Writing for The Observer, Damien Morris noted that despite "the pair's lyrics [being] often uninspiring", D-Block Europe "have spoken and rapped eloquently in the past about the horrors of trap life, their unstable mental health and therapy's consolations, yet interventions here rarely extend beyond sex and shopping". Morris wrote that "sometimes Adz's ever-present AutoTune makes his rapping sound like being importuned by a dying robot", but "once you're addicted to their codeine-paced palliatives, Rolling Stone offers its own therapy via an unexpectedly comforting listen".

Professional ratings
Review scores
| Source | Rating |
| Clash | 8/10 |
| The Guardian |  |
| The Observer |  |

==Commercial performance==
Rolling Stone landed at the number one position on the UK Albums Chart. The album beat out 21 Savage's American Dream and The Vaccines' Pick-Up Full of Pink Carnations for the number one spot. Singles "I Need to Know", "Skims", and "Eagle" charted on the UK singles chart: "I Need to Know" (78), "Skims" (72), and "Eagle" (19).

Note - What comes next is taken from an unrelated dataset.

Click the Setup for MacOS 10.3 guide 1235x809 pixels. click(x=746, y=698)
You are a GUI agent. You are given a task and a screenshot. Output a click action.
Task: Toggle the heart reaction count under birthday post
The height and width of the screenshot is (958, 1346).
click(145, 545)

UK chart rules prevent artists from having more than three songs in the top 40 at once, otherwise, D-Block Europe's album would have generated further new entries in the countdown.

==Track listing==

Rolling Stone track listing
| No. | Title | Writer(s) | Producer(s) | Length |
|---|---|---|---|---|
| 1. | "I Need It Now" | Adam Williams; Ricky Banton; Conran Doderer; Harry Beech; | Eight8; Harry Beech; | 3:05 |
| 2. | "Go Go Gang" | Williams; Banton; Doderer; Fin Lankz; | Eight8; Lankz Beats; | 3:56 |
| 3. | "Poisonous Tongue" | Williams; Banton; Boumidjal; | Boumidjal; HoloMobb; | 2:43 |
| 4. | "Girls Love Lies" | Williams; Banton; Lone Wolf; Moneyxo; Aleksandr Tabensky; Stella Nova; | Lone Wolf; Moneyxo; Vespxcci; Stella Nova; | 2:53 |
| 5. | "Bando Aiko" | Williams; Banton; 24x7; | 24x7 | 3:33 |
| 6. | "Pink Lemonade" (with Yxng Bane) | Williams; Banton; Larry Kiala; Boumidjal; | Boumidjal; HoloMobb; | 2:44 |
| 7. | "Still Outside" | Williams; Banton; Lone Wolf; OB Mus1c; Harry East; J Lib; | Lone Wolf; OB Mus1c; Harry East; J Lib; | 3:45 |
| 8. | "Eagle" (with Noizy) | Williams; Banton; Rigels Rajku; Obi Ebele; Uche Ebele; | Da Beatfreakz | 4:57 |
| 9. | "Skims" | Williams; Banton; TheScam; Crisostum; | TheScam; Crisostum; | 3:02 |
| 10. | "Gassed Up Like Esso" | Williams; Banton; Doderer; Lankz; | Eight8; Lankz Beats; | 2:55 |
| 11. | "Metro Bank" | Williams; Banton; Mykhailo Metreveli; Maximilian McFarlin; Keyon; | Mike Vegas; Macshooter; Keyon; | 2:57 |
| 12. | "Not All Heroes Wear Capes" | Williams; Banton; Doderer; Lankz; | Eight8; Lankz Beats; | 3:05 |
| 13. | "Lady in Hermes" | Williams; Banton; Lone Wolf; HAL; CIKI; Tabensky; | Lone Wolf; HAL; CIKI; Vespxcci; | 3:20 |
| 14. | "Badgalriri" | Williams; Banton; Lone Wolf; Olli P; Tabensky; | Lone Wolf; Olli P; Vespxcci; | 2:24 |
| 15. | "Still Play Valorant" (with Kodak Black) | Williams; Banton; Bill Kapri; Doderer; Beech; | Eight8; Harry Beech; | 3:11 |
| Total length: |  |  |  | 48:29 |

==Personnel==
D-Block Europe
- Young Adz – rap vocals
- Dirtbike LB – rap vocals

Additional contributors
- Prince Galalie – mastering, mixing
- Harold "IBØ Studio" Hotton – mixing, recording
- Yxng Bane – rap vocals (6)
- Noizy – rap vocals (8)
- Kodak Black – rap vocals (15)

==Charts==

Chart performance for Rolling Stone
| Chart (2024) | Peak position |
|---|---|
| Irish Albums (OCC) | 15 |
| Scottish Albums (OCC) | 2 |
| UK Albums (OCC) | 1 |
| UK R&B Albums (OCC) | 1 |

== Certifications ==

| Region | Certification | Certified units/sales |
| United Kingdom (BPI) | Silver | 60,000^{‡} |
^{‡} Sales+streaming figures based on certification alone.